De Humani Corporis Fabrica

Affiche De Humani Corporis Fabrica
Réalisé par Lucien Castaing-Taylor, Véréna Paravel
Pays de production France, États-Unis, Suisse
Année 2022
Durée
Genre Documentaire
Distributeur Sister Distribution
Age légal 16 ans
Age suggéré 16 ans
N° cinéfeuilles 914

Critique

Des gravures du traité d’André Vésale aux images cinématographiques issues de l’ethnographie sensorielle, l’exploration de l’anatomie humaine constitue une innovation didactique dans laquelle la science procèderait à la désacralisation du corps. Mais du jeu antagoniste du sacré et du profane, le dévoilement visuel qui s’offre à nous est essentiellement somatique. Pour le meilleur et pour le pire.

Au milieu du XVe siècle, André Vésale comparait le corps humain comme la plus parfaite construction («fabrica») et l’instrument de l’âme immortelle, dont l’intériorité correspondrait à un petit univers, le microcosme. Ce dernier renvoyant au bien plus grand, le macrocosme, la conjoncture historique a voulu que De Humani Corporis Fabrica, le traité d’anatomie de Vésale, soit publié en 1543, la même année que De Revolutionibus orbium coelestium, l’ouvrage de Nicolas Copernic sur l’héliocentrisme. Alors que la représentation d’un «au-delà» extérieur et intérieur se dévoilait, les limites du sacré semblaient peu à peu dévoyées. Pourtant, le sacré appelant la transgression (et vice versa), le corps devient un lieu métaphysique ouvert à toute forme de questionnement moral. L’homme a toujours cherché à comprendre sa propre finitude, et la matière qui le compose, un sujet à la fois d’émerveillement et de répulsion.

* _DONNÉES ENREGISTRÉES_:
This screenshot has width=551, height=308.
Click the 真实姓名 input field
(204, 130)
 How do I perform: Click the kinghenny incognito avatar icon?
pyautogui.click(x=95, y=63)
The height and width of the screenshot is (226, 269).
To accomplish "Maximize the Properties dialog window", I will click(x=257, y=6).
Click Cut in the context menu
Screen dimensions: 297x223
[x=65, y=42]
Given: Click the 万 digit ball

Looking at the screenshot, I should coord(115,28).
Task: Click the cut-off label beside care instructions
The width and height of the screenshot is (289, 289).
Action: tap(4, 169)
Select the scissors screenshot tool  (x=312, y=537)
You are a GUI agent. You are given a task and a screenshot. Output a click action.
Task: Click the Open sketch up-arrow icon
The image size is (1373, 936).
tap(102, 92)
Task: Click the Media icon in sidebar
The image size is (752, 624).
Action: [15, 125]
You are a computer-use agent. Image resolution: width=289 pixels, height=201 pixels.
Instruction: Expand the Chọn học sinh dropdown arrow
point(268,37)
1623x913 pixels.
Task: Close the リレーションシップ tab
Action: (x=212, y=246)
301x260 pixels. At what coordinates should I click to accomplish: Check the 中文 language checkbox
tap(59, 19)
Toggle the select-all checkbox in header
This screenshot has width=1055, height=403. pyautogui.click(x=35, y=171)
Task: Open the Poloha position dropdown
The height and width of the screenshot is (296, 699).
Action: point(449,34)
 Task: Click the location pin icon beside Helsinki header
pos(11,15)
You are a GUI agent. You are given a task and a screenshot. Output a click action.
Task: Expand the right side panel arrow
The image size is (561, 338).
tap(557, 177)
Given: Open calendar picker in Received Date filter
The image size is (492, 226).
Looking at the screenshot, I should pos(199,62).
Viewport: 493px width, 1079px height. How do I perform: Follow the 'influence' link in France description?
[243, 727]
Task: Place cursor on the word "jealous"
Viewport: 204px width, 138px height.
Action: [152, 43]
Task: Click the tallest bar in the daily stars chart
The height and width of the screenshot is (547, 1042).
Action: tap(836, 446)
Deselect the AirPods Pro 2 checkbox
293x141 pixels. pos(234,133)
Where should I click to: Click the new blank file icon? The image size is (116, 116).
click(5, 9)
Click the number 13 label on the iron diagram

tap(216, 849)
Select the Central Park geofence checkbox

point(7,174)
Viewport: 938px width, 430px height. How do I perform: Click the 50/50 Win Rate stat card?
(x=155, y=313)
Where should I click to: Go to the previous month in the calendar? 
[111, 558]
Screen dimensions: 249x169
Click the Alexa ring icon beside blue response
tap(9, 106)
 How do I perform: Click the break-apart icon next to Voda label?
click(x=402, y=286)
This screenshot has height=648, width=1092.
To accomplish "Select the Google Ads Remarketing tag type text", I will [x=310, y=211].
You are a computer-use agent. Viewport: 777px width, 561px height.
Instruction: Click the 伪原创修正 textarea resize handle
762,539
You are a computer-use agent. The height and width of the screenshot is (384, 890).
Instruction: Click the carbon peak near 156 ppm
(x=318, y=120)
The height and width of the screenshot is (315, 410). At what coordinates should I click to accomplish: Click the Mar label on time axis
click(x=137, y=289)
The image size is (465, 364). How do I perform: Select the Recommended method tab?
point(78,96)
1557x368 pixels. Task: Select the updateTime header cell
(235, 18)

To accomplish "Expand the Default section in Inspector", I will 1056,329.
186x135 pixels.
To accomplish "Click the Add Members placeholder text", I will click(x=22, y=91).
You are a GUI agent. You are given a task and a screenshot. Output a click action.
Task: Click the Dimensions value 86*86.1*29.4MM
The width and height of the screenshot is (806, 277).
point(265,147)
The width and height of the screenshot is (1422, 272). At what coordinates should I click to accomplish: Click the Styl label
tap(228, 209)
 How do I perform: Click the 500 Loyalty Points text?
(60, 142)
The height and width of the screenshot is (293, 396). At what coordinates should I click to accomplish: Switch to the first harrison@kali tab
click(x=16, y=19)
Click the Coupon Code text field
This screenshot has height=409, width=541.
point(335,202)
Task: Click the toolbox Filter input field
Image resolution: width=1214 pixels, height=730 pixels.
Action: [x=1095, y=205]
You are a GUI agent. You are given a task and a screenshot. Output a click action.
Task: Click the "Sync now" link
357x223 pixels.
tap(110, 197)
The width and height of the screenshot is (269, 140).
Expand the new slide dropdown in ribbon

* _QUESTIONS_:
• 1. D'après la critique du documentaire De Humani Corporis Fabrica, en quelle année le traité d'anatomie de Vésale a-t-il été publié ?
• 2. Donnez la suite de la critique du documentaire De Humani Corporis Fabrica à partir de sa dernière phrase.

* _RÉPONSES PAR QUESTION_:
• 1. En 1543.

• 2.
Après Leviathan (2012) et Caniba (2017), le dernier documentaire de Verena Paravel et Lucien Castaing-Taylor s’inscrit dans la continuité d’un cinéma «qui vient du corps et le fait parler», et où la matière, justement, devient une problématique esthétique et politique. Dès la fin des années 2010, les deux anthropologues franco-américains ravivent la tradition de la production de films de Cambridge en créant un Laboratoire d’ethnographie sensorielle (SEL) au sein de l’Université de Harvard. En mobilisant des nouveaux codes visuels et sonores, ils mettent en œuvre des combinaisons novatrices technologiques et ethnographiques. Ils sollicitent de ce fait l’attention des spectateurs sur les multiples dimensions de l’expérience sociale et subjective pouvant difficilement être rendues par les mots seuls.

Au-deçà de toute science-fiction, l’enjeu de De Humani Corporis Fabrica réside dans la captation sensorielle et bien réelle de l’intérieur de notre corps, au moyen de trois différentes caméras qui sont autant de manières de voir: esthétique ou médicale. Si entrer au cœur des textures organiques emplies de sang et autres fluides, est éprouvant, la naissance d’un bébé prématuré par césarienne nous offrent de réels moments d’émotion. À l’exemple des planches anatomiques du traité de Vésale, gravées par les artistes de l’atelier du Titien, les images de Paravel et Castaing-Taylor expriment une plasticité ambivalente, familière et inconnue; c’est-à-dire, l’extérieur et l’intérieur. Entrer dans la matière, c’est entrer dans le réel, dans le sacré et le transgressif. Et les va-et-vient de la caméra, dans et hors de la «fabrica», configurent des iconographies similaires, métaphorisant les défaillances du corps humain et du corps hospitalier.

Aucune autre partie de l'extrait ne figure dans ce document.